*nudges back*

Sep 27, 2007 17:58

So, I happened to catch a few minutes of Justin's HBO special. I fastforwarded through most of it (I lurve you 4evah, DVR), but there was one point during a song where he started running around the stage hyping the crowd and the look in his eyes was so... sincere. He looked genuinely excited. It's probably not very hard to be excited when a sold-out crowd at MSG is screaming for you, but it was still nice to see that he's not jaded to the rush of performing. It was a far cry from Sir Clitney's performance at the VMA's, during which she looked perpetually on the verge of a boredom-induced coma. I feel sorry for her. What the fuck happened?

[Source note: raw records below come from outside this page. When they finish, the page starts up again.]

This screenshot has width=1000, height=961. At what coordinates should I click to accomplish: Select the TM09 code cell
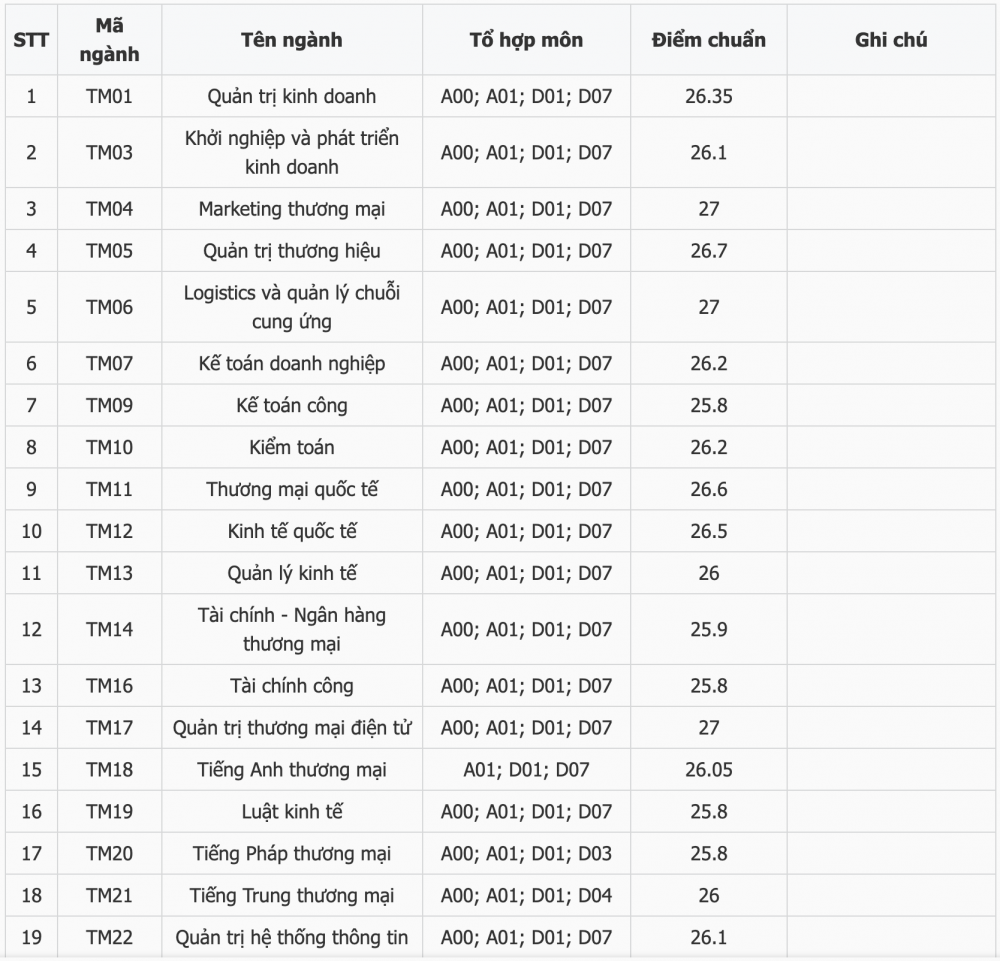click(109, 406)
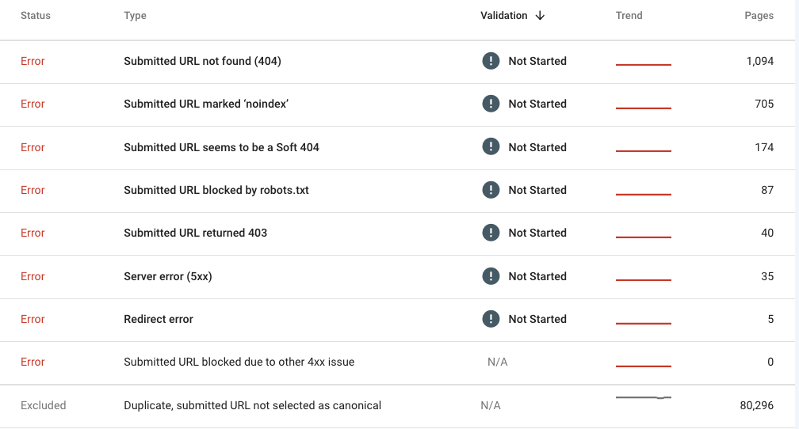This screenshot has width=799, height=429.
Task: Click the exclamation icon in robots.txt row
Action: tap(491, 190)
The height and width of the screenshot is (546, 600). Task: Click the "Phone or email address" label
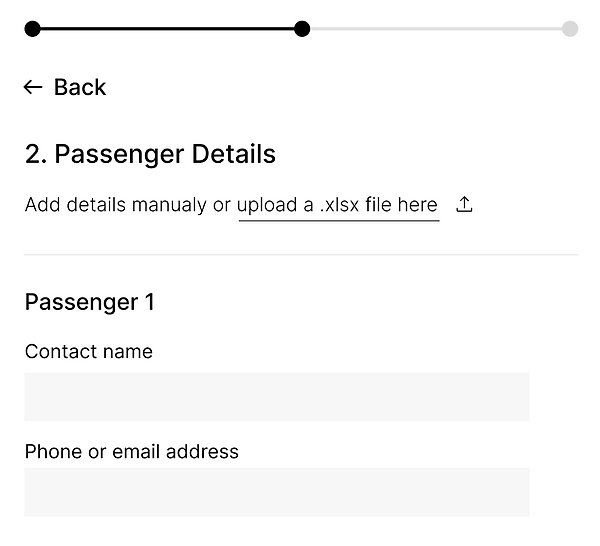pos(132,452)
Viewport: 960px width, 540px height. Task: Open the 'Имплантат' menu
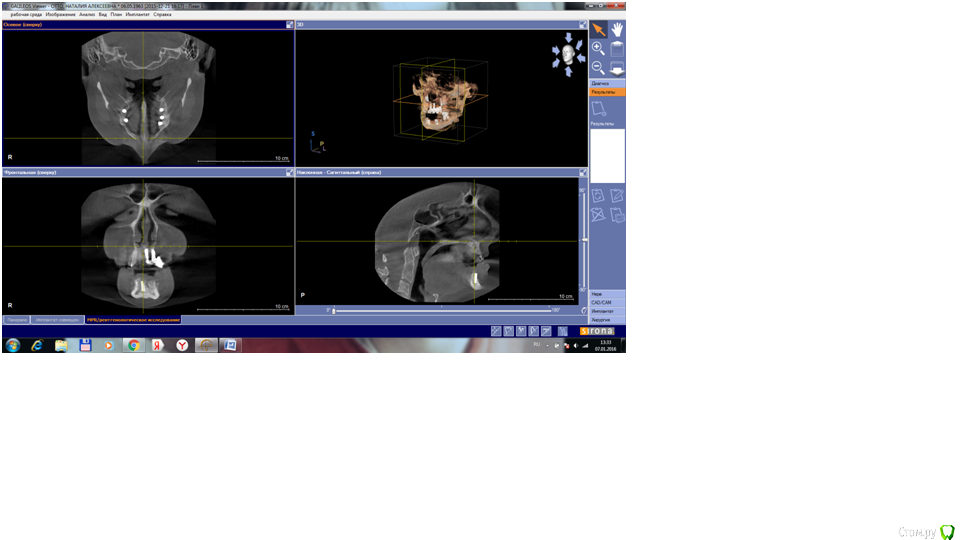(x=137, y=14)
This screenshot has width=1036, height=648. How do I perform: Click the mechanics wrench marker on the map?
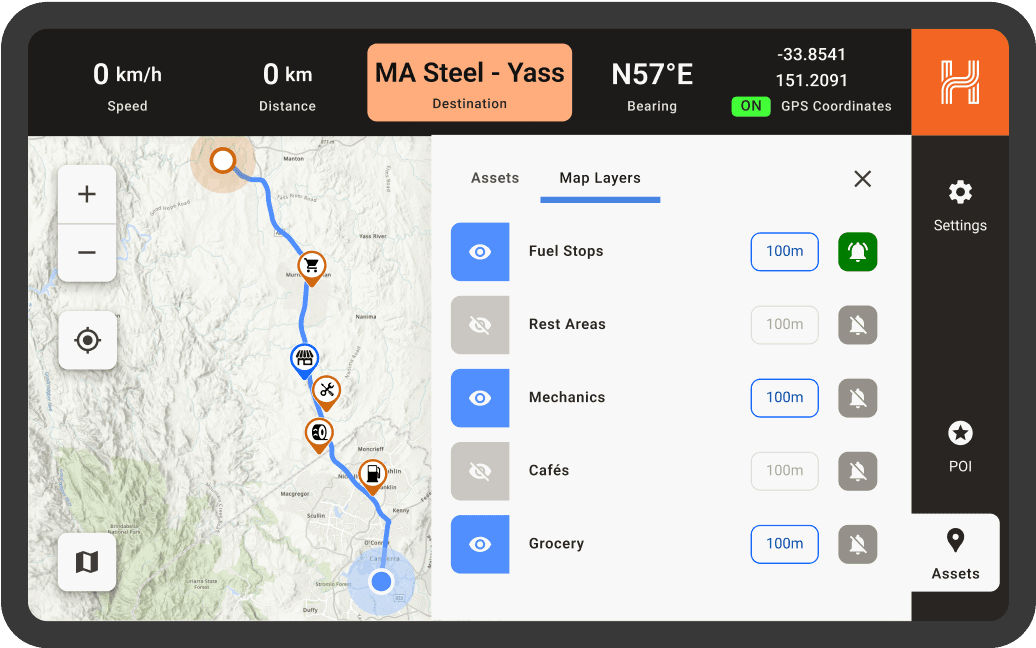click(x=326, y=392)
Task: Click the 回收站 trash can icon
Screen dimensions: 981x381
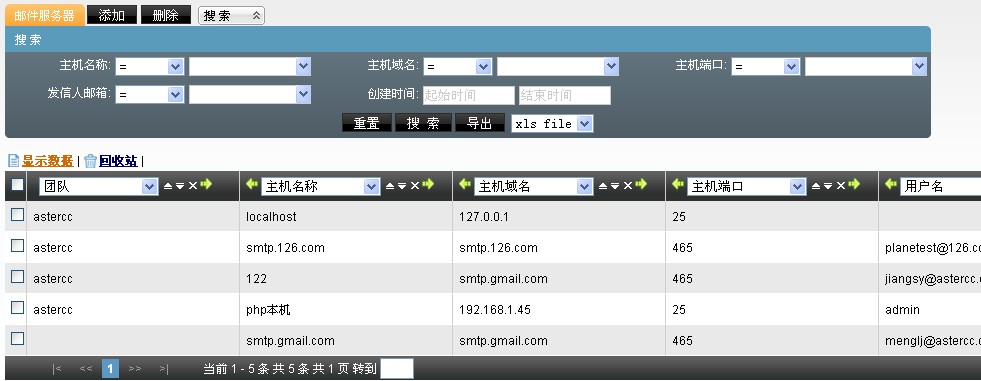Action: tap(90, 161)
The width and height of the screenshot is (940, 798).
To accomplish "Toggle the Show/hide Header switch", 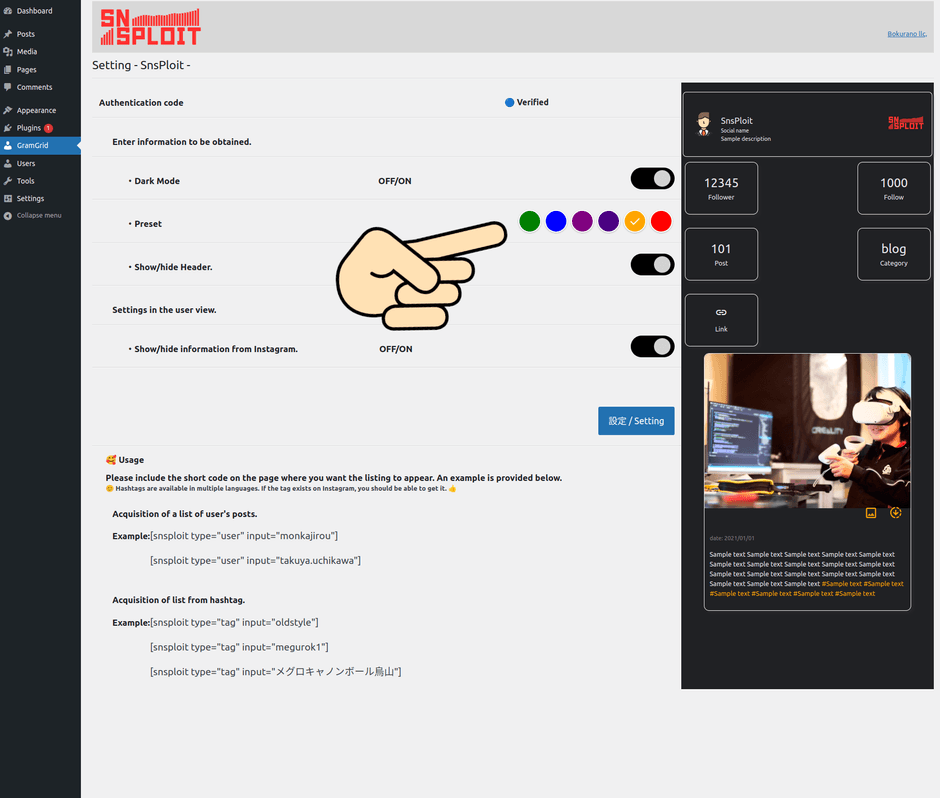I will click(652, 265).
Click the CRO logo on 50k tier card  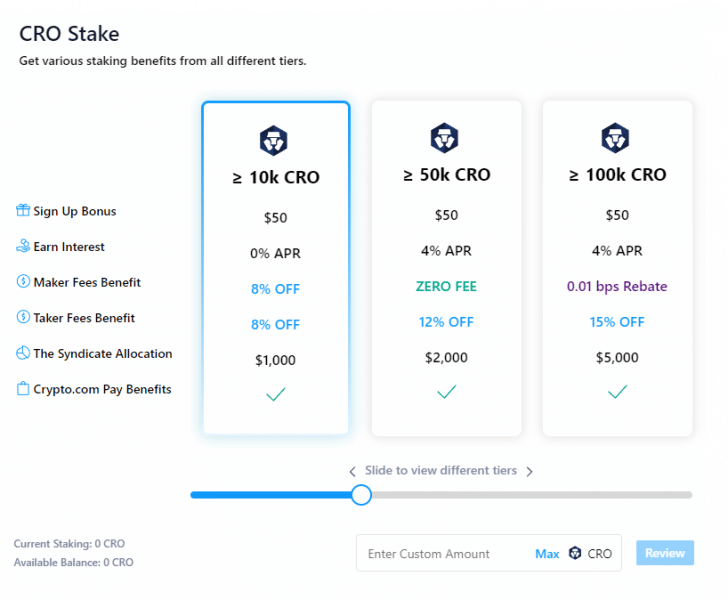[445, 138]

I bet she sometimes thinks, "If only I'd stayed with Justin." Her life would be so different, probably. They might be married by now. She would definitely still be in shape. Her music career would've probably stayed on track. I wonder if he would be less successful if they'd stayed together? I kind of think it wouldn't have mattered because, when it comes down to it, his career is based on talent.

Anyway, the beginning of the HBO special was Justin sitting around with his crew getting interviewed. It made me wonder if he ever misses being in a group, or is he completely happy to be a solo star? He's not an asshole if he prefers to be alone, but I wonder if he ever misses it or thinks about it at all? Is it just a part of his past that he's glad to have left behind?

He's funny and charming, but I found it kind of boring to watch him without the group. Their interactions were always hysterical. The lack of JuC sucks, too, of course. Justin has no one to look at longingly anymore.

So, Chris is on some reality show, right? Did he talk shit about Timberfuck? I hope so. I wonder how they feel about his career. I think Joey's fine with it now, because he's found his own niche, and Lance has said himself he wouldn't want a solo career as a musician, but I gleefully pretend that Chris harbors extreme jealousy/bitterness. Do they even talk anymore? I wonder how JC feels about it? It's no secret that JC wants to be a successful pop star. The first time Justin performed solo, way back when on the VMAs, JC was all weird-looking afterward. Justin is talented in many ways, but even he admits that JC's the better singer. I don't think he's anything but proud of Justin, but I wonder if he ever gets drunk on Cosmos and slurs, "WHY NOT ME, TOO???"

They're too old to get back together, but I get nostalgic for the good ole days. I wish a reporter would ask Justin if he misses being in a group. I'm just curious. In his place, I think I'd miss it a lot. Maybe it's easier now and he likes that.